Home Domain Sales 44.ai sells for $23,000 as numeric .ai domains notch a new benchmark

44.ai sells for $23,000 as numeric .ai domains notch a new benchmark

44.ai has sold for $23,000, setting a fresh benchmark for numeric .ai domains as investor demand for short AI-aligned names continues to accelerate.

44.ai sells for $23,000 as numeric .ai domains notch a new benchmark

Domain investor Sohrab confirmed on X that he sold 44.ai for $23,000, jokingly calling it a new record for “number/number .ai”—and while he’s having fun with it, the sale is a serious datapoint for the growing market around numeric .ai names. The transaction, later covered in DN.com’s industry news and NamePros sales data, gives the market a clear benchmark for what these short, simple domains are worth right now.
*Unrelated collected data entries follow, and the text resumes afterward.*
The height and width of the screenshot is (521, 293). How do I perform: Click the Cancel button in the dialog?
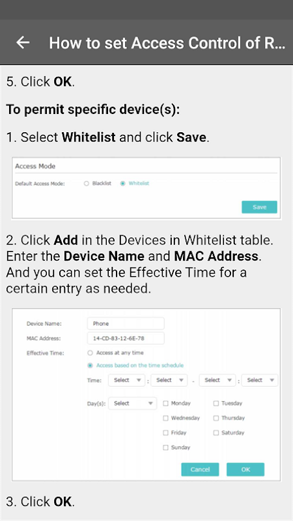click(200, 470)
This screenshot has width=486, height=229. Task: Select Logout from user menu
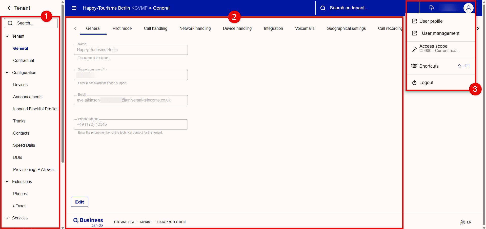click(x=426, y=83)
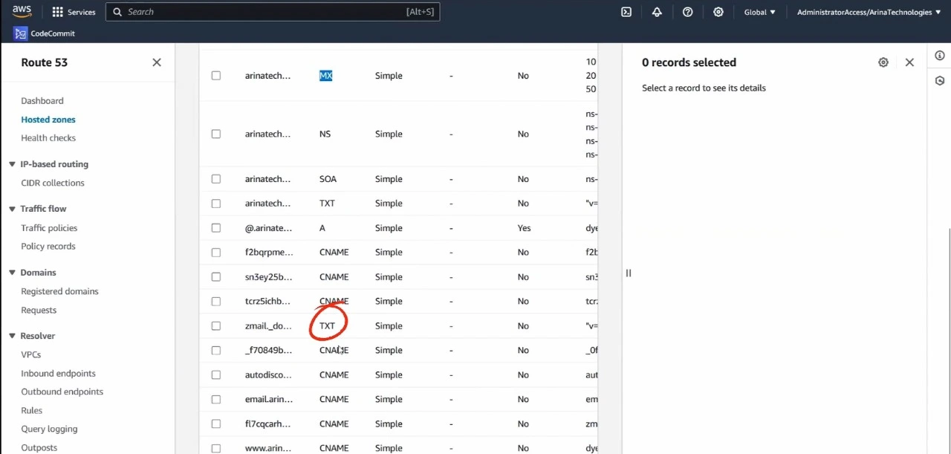Open the AWS home logo
951x454 pixels.
point(22,11)
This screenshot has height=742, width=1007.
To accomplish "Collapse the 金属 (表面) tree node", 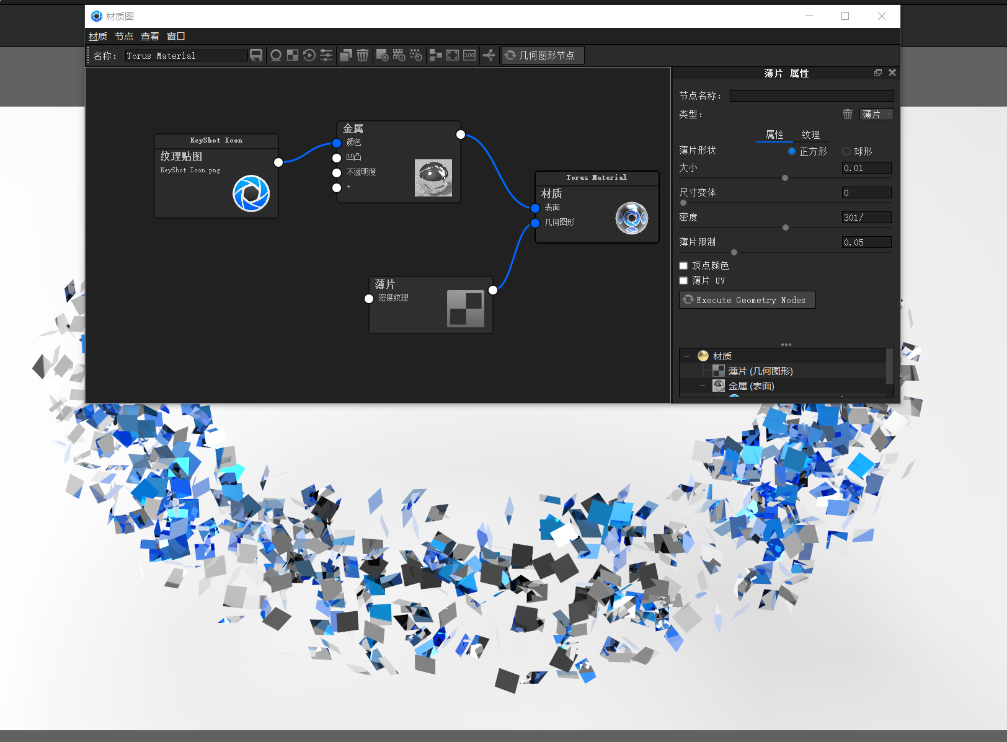I will [703, 386].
The sale landed alongside other strong AI-related deals from mid-November, including MetaReals.com and CEI.ai, showing that buyers are still hungry for anything that can credibly wear the “AI” label in 2025. What makes 44.ai stand out is its pure simplicity—two identical digits in a premium extension that’s become synonymous with artificial intelligence. For anyone building an AI product, bot, or service, the domain practically names itself, and the scarcity angle is real: only ten repeating-number .ai domains exist (00.ai through 99.ai), and one of them just sold for mid-five figures.
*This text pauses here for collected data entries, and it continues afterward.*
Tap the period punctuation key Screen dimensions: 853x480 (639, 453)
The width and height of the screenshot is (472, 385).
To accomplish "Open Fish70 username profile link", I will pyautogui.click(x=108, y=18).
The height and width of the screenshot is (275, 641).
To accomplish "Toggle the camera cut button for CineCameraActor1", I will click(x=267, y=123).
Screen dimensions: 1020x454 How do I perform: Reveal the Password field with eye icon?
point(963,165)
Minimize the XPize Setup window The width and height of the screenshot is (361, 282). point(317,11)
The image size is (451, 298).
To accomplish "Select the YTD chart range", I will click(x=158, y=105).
Interesting twist: 44.ai is currently hosting a for-sale lander, meaning the buyer has already flipped it back onto the market. The pitch emphasizes the “only 10 repeating numbers in .ai” angle, which is solid—scarcity works when it’s true, and this one checks out. Whether the domain sells again at a higher price or gets developed into a product is the next chapter, but either way, the $23,000 sale sets a floor for what these assets are worth right now.

Worth watching is follow-on pricing for other double-digit .ai combinations. If 44.ai is worth $23K, what about 88.ai or 11.ai? The numeric .ai market is still young compared to the decades-old numeric .com market, but the pricing logic is starting to take shape: clean patterns, repeating digits, and ultra-short strings get premiums, especially when the extension carries real brand weight. The other question is how numeric .ai stacks up against numeric .io and numeric .com over the next year or two—will .ai pull ahead as the AI boom continues, or will .com’s legacy keep it on top?

The takeaway is simple: numeric domains are hot again, and .ai is riding the wave as hard as any extension out there. For investors holding similar inventory, the 44.ai sale is a clear signal that buyers will pay real money for assets that combine scarcity, simplicity, and a credible tie to the biggest tech trend of the decade.